Film has always had the power to show us other ways of life, to expose social problems and even to change the world. This month, a York film festival offers the chance to watch some of the best documentaries about some of the worst injustices in the world today.
Founded in 2013, the York Human Rights Film Festival aims to raise awareness of human rights issues around the world in York through film. This year’s festival, which runs from March 23rd to 29th, was organised by six Human Rights MA students at the University of York with the backing of the university’s Centre for Applied Human Rights and the York Human Rights City Network. It has the theme of ‘Protest’, and the varied programme of films show the global scope of protest and the different meanings that word can have.
The festival’s most high-profile offering is Oscar nominee The Square, which immerses the viewer into the famous democracy protests in Cairo’s Tahrir Square. 7 Lives also looks at the impact of the Arab Spring – in particular, the problem of nostalgia in Tunisia for the dictator Ben Ali’s regime.

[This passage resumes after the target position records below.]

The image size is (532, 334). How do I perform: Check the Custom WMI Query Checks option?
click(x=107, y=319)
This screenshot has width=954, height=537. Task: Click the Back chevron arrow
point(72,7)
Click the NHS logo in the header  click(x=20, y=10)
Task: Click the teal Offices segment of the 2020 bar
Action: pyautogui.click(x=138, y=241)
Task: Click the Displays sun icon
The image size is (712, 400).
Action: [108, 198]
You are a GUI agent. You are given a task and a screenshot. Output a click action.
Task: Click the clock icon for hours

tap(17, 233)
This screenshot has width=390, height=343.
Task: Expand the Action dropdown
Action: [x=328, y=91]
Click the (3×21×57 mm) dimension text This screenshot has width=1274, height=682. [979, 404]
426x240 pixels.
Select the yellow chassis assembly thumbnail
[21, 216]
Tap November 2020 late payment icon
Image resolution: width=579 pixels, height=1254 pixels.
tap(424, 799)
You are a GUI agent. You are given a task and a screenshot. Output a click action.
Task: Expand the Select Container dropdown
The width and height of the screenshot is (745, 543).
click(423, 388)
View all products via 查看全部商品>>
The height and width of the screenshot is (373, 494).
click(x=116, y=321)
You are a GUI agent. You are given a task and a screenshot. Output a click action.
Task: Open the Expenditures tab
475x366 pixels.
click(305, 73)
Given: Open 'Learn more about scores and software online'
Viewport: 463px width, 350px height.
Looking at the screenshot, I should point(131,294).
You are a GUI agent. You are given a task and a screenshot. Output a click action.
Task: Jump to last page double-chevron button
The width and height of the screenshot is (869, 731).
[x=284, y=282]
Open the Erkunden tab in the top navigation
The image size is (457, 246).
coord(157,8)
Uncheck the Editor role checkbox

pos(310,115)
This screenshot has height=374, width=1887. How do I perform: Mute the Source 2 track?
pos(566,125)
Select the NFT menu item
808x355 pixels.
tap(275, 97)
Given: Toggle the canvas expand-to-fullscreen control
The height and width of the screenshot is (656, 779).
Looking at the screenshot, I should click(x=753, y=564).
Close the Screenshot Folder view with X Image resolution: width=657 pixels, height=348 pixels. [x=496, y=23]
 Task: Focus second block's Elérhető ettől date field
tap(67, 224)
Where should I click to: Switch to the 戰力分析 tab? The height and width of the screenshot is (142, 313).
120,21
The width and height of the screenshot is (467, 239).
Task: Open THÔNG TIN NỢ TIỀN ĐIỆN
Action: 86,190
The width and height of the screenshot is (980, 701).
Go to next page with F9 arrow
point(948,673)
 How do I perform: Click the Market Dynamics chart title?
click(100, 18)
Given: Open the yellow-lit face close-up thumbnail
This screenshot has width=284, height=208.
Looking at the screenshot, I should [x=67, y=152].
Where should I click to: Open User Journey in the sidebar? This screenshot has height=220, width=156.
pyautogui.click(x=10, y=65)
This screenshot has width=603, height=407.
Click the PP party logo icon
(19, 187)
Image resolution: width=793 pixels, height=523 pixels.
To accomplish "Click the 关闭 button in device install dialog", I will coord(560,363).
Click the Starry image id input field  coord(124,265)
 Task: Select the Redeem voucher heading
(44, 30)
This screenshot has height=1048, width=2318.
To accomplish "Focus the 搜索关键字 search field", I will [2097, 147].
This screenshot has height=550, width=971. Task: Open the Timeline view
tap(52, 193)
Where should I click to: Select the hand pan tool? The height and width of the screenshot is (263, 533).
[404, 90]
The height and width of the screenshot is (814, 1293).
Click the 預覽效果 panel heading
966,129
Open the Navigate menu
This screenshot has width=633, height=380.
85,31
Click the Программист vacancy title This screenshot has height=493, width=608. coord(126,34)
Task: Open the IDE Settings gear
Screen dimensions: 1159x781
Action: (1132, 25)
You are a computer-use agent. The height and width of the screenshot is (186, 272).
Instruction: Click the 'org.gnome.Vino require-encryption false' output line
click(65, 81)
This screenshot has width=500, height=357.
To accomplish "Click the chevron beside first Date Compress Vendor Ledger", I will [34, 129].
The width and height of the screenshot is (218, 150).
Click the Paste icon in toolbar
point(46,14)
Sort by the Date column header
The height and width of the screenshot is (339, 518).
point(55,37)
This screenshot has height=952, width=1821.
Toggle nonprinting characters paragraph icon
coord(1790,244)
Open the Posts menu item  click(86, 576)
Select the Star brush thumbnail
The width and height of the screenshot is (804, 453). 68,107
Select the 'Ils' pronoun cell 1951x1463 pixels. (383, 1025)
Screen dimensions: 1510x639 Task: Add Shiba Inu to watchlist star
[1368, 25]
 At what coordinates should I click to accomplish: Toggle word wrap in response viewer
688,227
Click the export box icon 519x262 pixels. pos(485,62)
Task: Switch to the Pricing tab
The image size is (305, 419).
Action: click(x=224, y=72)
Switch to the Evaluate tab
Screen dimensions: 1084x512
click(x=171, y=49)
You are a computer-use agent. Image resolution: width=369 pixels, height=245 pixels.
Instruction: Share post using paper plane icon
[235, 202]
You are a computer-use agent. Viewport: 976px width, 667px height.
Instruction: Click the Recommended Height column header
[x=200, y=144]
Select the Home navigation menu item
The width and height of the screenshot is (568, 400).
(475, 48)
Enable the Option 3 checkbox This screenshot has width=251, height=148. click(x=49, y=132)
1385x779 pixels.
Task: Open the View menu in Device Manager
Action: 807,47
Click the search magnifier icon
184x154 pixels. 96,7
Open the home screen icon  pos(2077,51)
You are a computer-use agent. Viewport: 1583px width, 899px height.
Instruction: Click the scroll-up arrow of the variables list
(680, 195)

Elsewhere, Dangerous Acts considers the power of art as a form of protest by following Free Theater’s resistance movement in the totalitarian state of Belarus, while BANANAS!* sheds light on the global politics of food through the case of twelve Nicaraguan banana growers who sued their employers for using a banned pesticide which causes sterility.
The screenings will be accompanied by talks from human rights activists from the countries affected, as well as University of York lecturer Carrie Bradshaw. The Square and 7 Lives screenings are both free – in the case of The Square, there’s even free vegan food thanks to Food Not Bombs. Why not give one of the screenings a go and find out some more about the fight against injustice?